While there is good reason to expect multiple prosecutions of George W. Bush and of his Vice President and top advisors by individual nations, the rule of law would benefit were the International Criminal Court to take the lead. Should it fail to do so, the entire idea of international law will suffer seriously. In the time since your 2006 letter, Judge Baltasar Garzón of Spain, on March 20, 2008, has written these words in El Pais:
„Breaking every international law, and under the pretext of the war against terror, there has taken place since 2003 a devastating attack on the rule of law and against the very essence of the international community. In its path, institutions such as the United Nations were left in tatters, from which it has not yet recovered….We should look more deeply into the possible criminal responsibility of the people who are, or were, responsible for this war and see whether there is sufficient evidence to make them answer for it….There is enough of an argument in 650,000 deaths for this investigation and inquiry to start without more delay.“
You wrote in your 2006 letter that you cannot prosecute the crime of aggressive war but only the commission of war crimes that take place during a war, and that in 2009 it may become possible for you to prosecute the crime of aggression. While we must all strive to make that prosecution possible in 2009, it is not needed in order to prosecute George W. Bush, and his prosecution should not wait. As the Nuremberg Tribunal stated so well, „To initiate a war of aggression…is not only an international crime, it is the supreme international crime, differing only from other war crimes in that it contains within itself the accumulated evil of the whole.“ This has proven to be true in Iraq, and in Bush‘s global „war on terrorism“, and there is no reason to delay prosecution for each separate element of the accumulated evil.

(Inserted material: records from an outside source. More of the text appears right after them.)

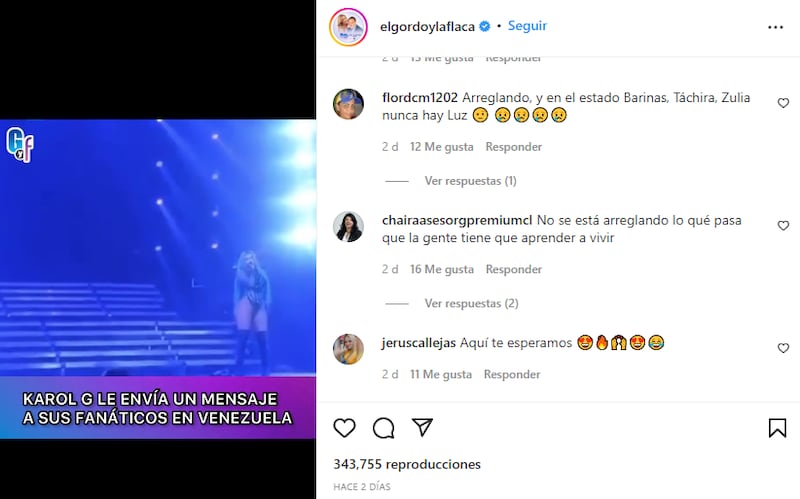The width and height of the screenshot is (800, 499).
Task: Share the post via paper plane icon
Action: pos(422,427)
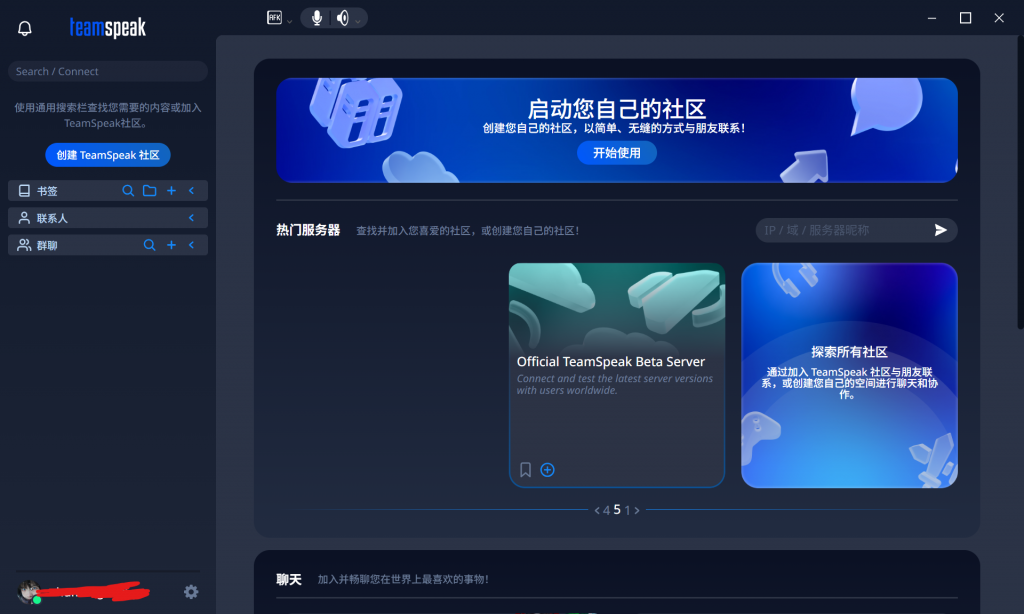Collapse the 书签 section chevron
Screen dimensions: 1024x614
191,190
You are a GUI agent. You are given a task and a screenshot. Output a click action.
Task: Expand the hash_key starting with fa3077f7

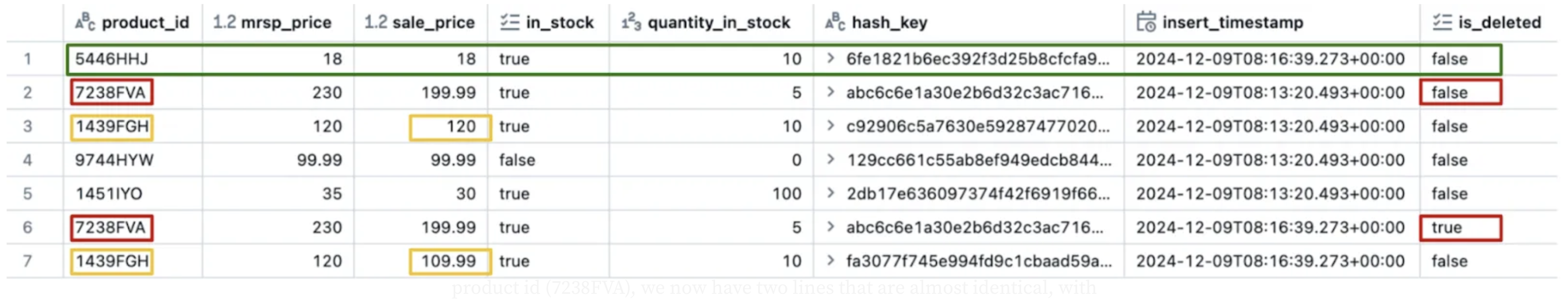[830, 261]

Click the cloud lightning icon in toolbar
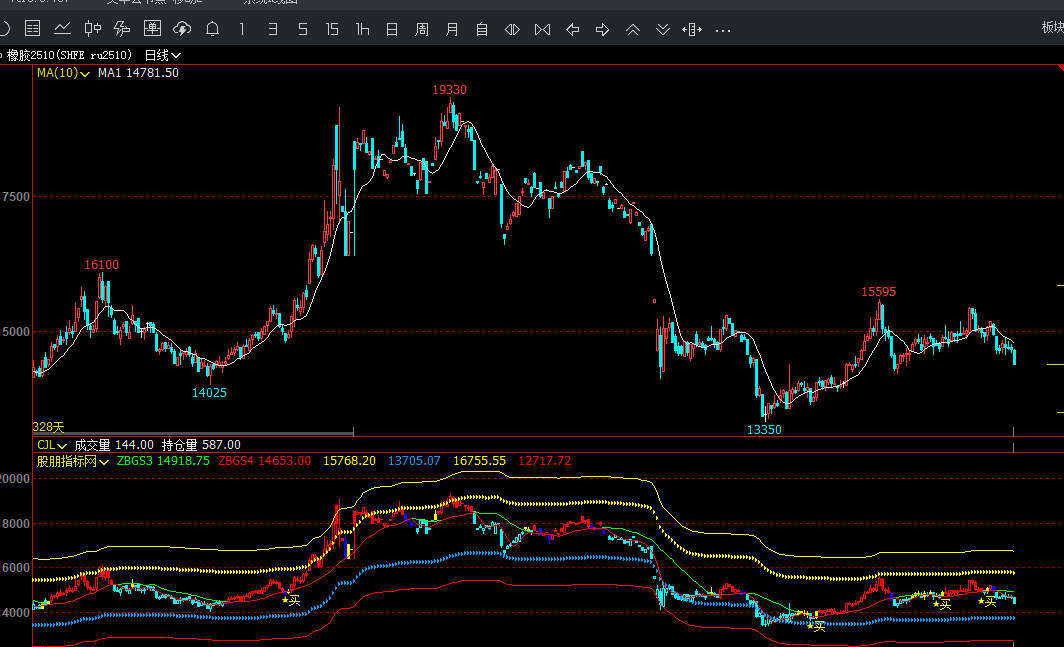click(182, 30)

In order to prosecute crimes against humanity, you write that you need to identify „widespread or systemic attack directed against any civilian population.“ The civilian population of Iraq has suffered as a result of the US-led invasion and occupation in numbers and proportion that can only be called widespread and systemic. Iraqi deaths as a result of the invasion and occupation, measured above the high death rate under international sanctions preceding the attack, are estimated at 1.2 million by two independent sources (Just Foreign Policy‘s updated figure based on the Johns Hopkins / Lancet report, and the British polling company Opinion Research Business‘s estimate as of August 2007). According to the United Nations High Commissioner for Refugees (UNHCR), the number of Iraqis who have fled their homes has reached 4.7 million. If these estimates are accurate, a total of nearly 6 million human beings have been displaced from their homes or killed. Many times that many have certainly been injured, traumatized, impoverished, and deprived of clean water and other basic needs.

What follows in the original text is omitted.